Nassau's New District Attorney has announced a new initiative which both increases her office size, and seeks to restore her image with Women and Family first voters. The question is: Will it result in better justice at less cost?
DA Kathleen Rice has come under fire here before (see here, here, and here.) As a result of my criticism some have wondered whether I intend to run against her. Let's handle that first. While one never says never, it is highly unlikely for so many reasons. Those reasons can be saved for another day, suffice it to say, I am critical of Rice because I want to see results without an unnecessary increase in costs.
Ok now lets deal with the new proposal. Rice's New Early Case Assessment Unit is not an unwelcome addition. The ECAB bureau is now going to take police arrest paperwork and decide what the charges should be and how those charges should be drafted. Up until now that job was the police department's job alone.
In order for ECAB to be a success, it has to be less expensive than the police doing it and it has to result in fewer felony and serious misdemeanor charges from being filed.
I realize that lower charging seems counter-intuitive but it has been an open secret that Nassau Police over-charge cases. Hence a lot of the plea bargaining that goes on in Nassau courts is to just get the right charge to begin with because the police over-charge. The causes of over-charging can be many. One reason might be that the police do not have the legal experience to make nuanced decisions about charges. A more nefarious reason is that charging a burglary instead of a trespass looks good on a police officers resume. Charging an Assault 2rd degree is better than an Assault 3rd degree.
Now fairer charging will result in what appears to be a drop in the crime rate. That is illusory. That aside, it will result in a clearer picture of the real crime rate in Nassau County. An ECAB unit also takes away from the District Attorney the right to hide behind the police actions as in "I didn't bring the charge I only prosecute what the Police charge" which is how Nassau District Attorneys have defended themselves against the defense charge of "over-charging.
The PBA and other Police labor Unions fear that ECAB will both decrease overtime and take away the Police perogative in charging crime thus making it harder to control the streets. Criminals will have less to fear of a cop overcharging the case.

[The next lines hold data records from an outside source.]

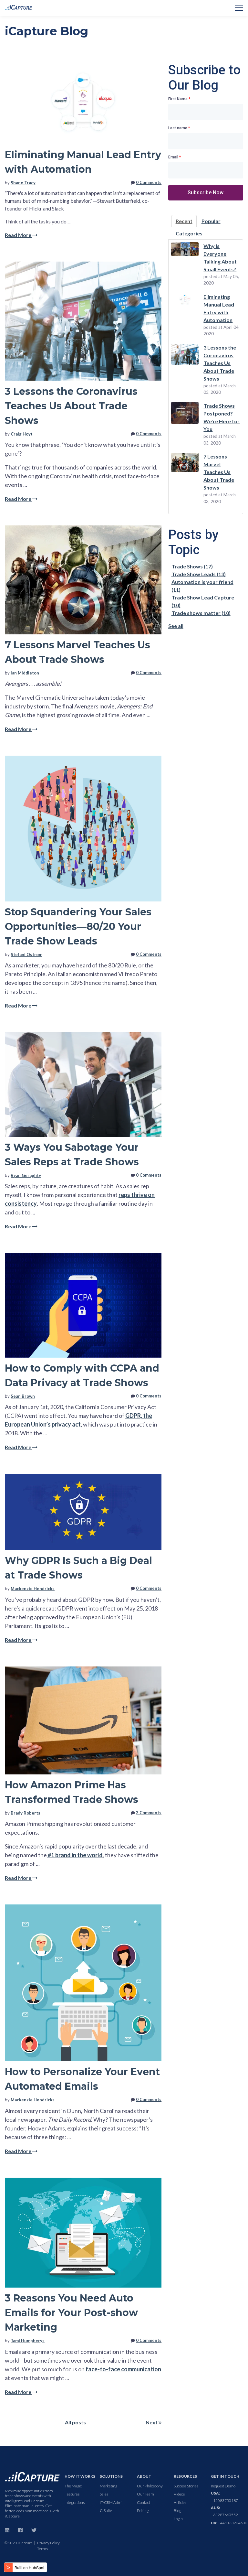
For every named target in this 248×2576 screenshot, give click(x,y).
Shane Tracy (23, 182)
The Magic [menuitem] (73, 2486)
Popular (211, 221)
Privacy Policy (48, 2542)
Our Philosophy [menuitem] (150, 2486)
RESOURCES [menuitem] (185, 2476)
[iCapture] (32, 2476)
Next (152, 2422)
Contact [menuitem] (143, 2502)
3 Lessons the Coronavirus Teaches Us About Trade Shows (71, 405)
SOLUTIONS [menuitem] (111, 2476)
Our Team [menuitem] (145, 2494)
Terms (42, 2548)
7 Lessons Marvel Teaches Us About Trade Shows (218, 471)
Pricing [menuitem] (143, 2510)
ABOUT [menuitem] (144, 2476)
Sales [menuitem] (104, 2494)
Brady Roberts (25, 1813)
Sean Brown (23, 1396)
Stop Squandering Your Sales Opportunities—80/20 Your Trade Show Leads (78, 926)
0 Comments (148, 182)
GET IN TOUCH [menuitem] (225, 2476)
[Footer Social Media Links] (7, 2529)
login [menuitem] (178, 2518)
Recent (184, 221)
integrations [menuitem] (75, 2502)
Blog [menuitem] (177, 2510)
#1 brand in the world (75, 1855)
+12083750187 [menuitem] (224, 2497)
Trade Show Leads (198, 574)
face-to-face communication (123, 2369)
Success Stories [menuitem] (186, 2486)
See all (175, 626)
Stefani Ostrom (26, 954)
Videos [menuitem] (179, 2494)
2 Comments (148, 1812)
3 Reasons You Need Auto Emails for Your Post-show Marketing (71, 2312)
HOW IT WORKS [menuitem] (80, 2476)
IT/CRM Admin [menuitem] (112, 2502)
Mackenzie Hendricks (33, 1588)
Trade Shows (192, 566)
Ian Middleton (25, 672)
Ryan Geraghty (26, 1175)
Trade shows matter (201, 613)
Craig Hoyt (22, 434)
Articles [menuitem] (180, 2502)
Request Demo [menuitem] (223, 2486)
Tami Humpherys (28, 2340)
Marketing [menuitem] (108, 2486)
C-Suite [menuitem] (106, 2510)
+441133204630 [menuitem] (229, 2522)
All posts (75, 2422)
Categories (189, 233)
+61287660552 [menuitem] (224, 2511)
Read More (18, 235)
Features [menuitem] (72, 2494)
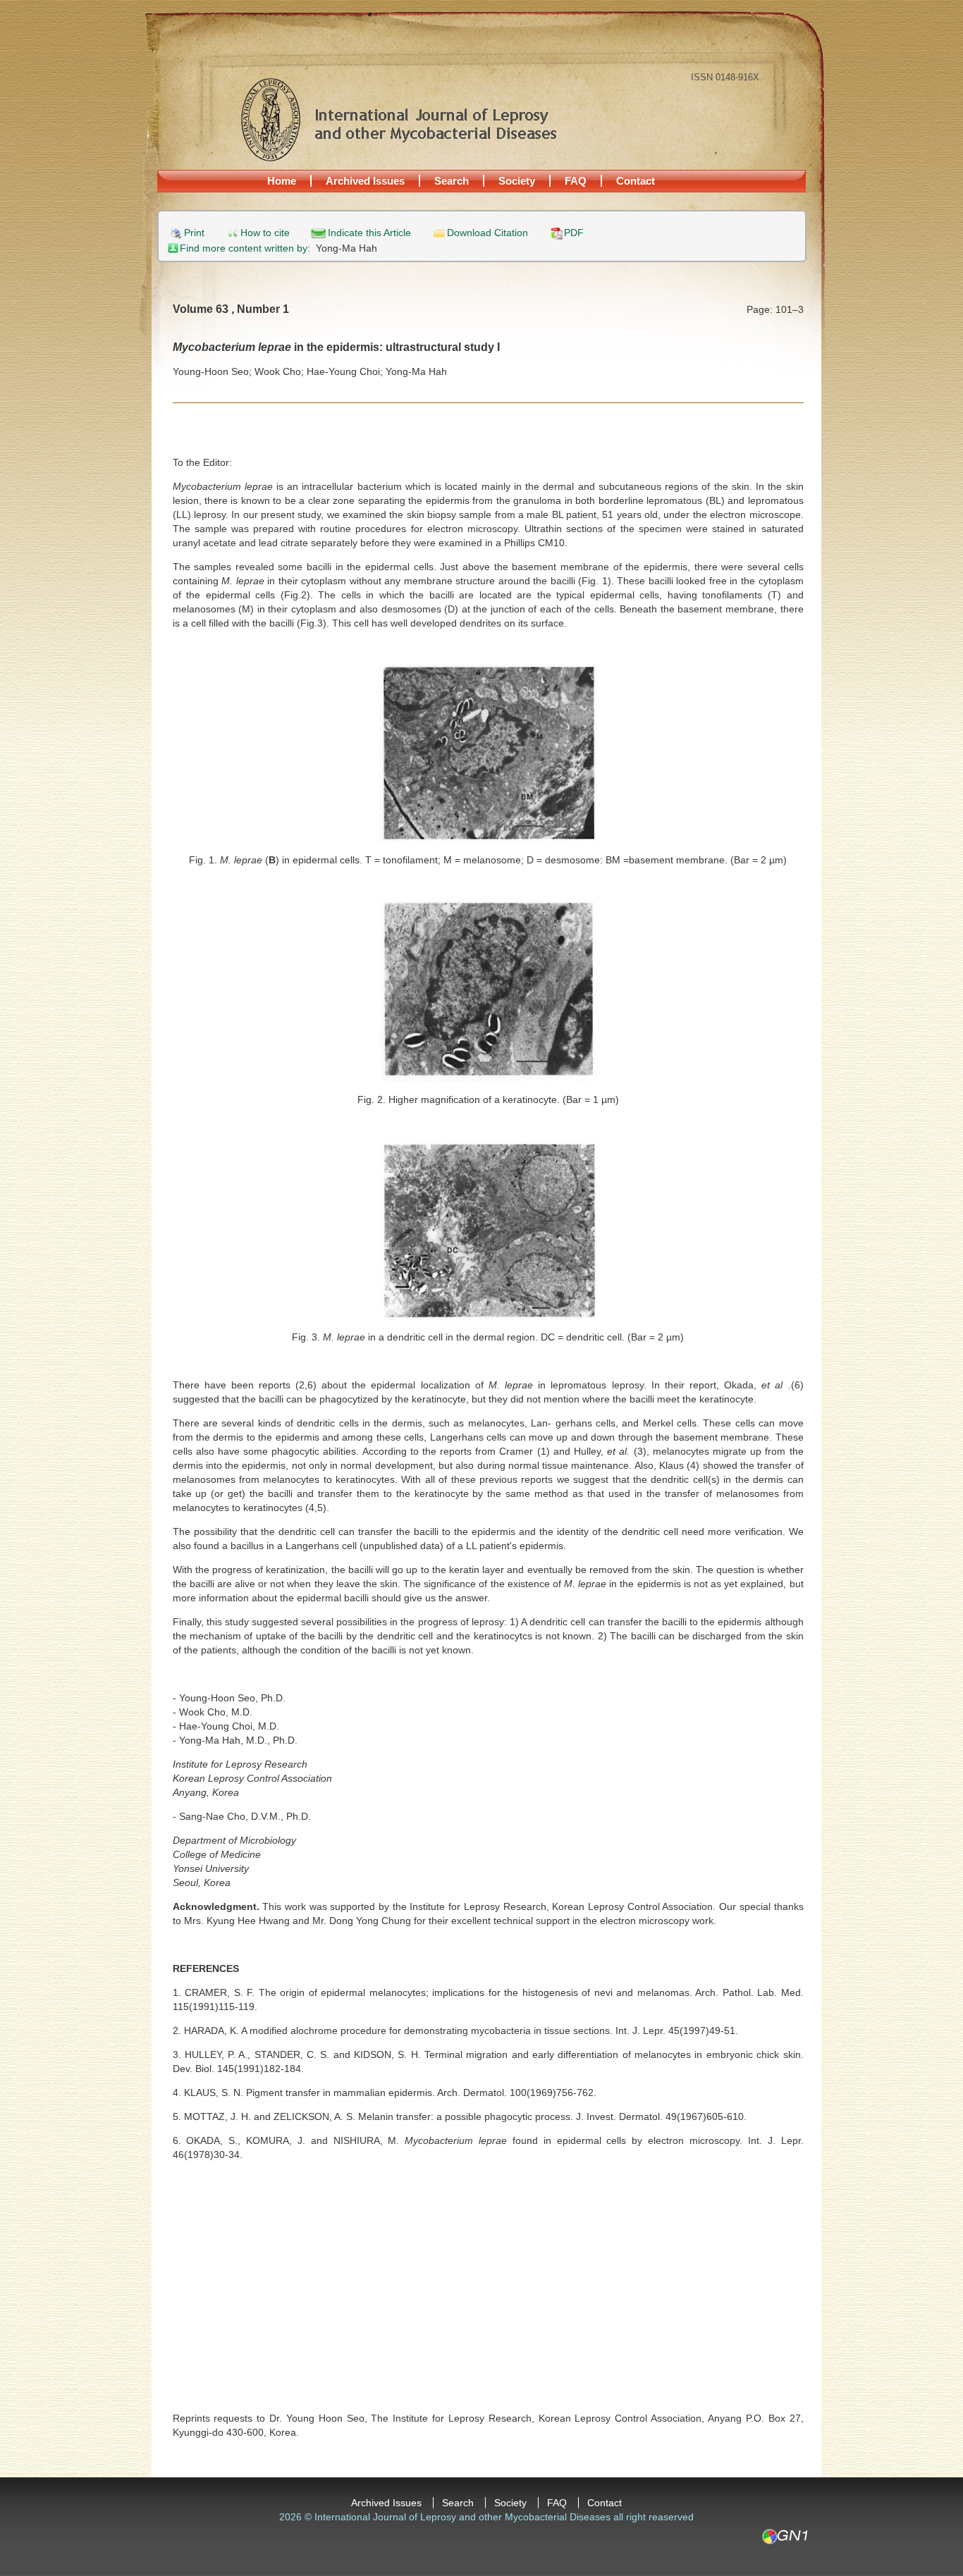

A reduction in police overtime would be welcome from taxpayers point of view. Part-time assistant district attorney's cost a lot less than overtime paid police (Police tend to out earn their ADA counterparts anyway.) However I have worked in an ECAB type unit in Mount Vernon (NY)in the early 80's and I would doubt that the unit will cut overtime substantially. Instead of drafting from a form charge, police will now sit with an ADA and they will type out the charge instead. I do not see a savings unless the police can teletype or email the paperwork to the ECAB and then they just redraft. Moreover since Police have to bring suspects to Police HQ anyway there is no savings in time driving from the Precinct to Mineola. Hence it seems like all we have done is added a layer of bureaucracy to the process. It may be, however, that the new project reduces over-all prosecution costs.
The new unit is going to cost 1.2 Million Dollars ($1,200,000.00). That's a lot of money. In order to adjudge this expense a success, Rice is going to have to prove a significant drop in over-charging and in Over-time or at least in general prosecution costs.
One final point, DA Rice is using the unit to place part-time employees. It is meant to undue the harm done when she eliminated part-time jobs for prosecutors this past summer. The ECAB unit is a failure if it is to be measured as a solution to the part-time lawyer fiasco. That however is fodder for a different post.
As for now, for ECAB, the jury is out.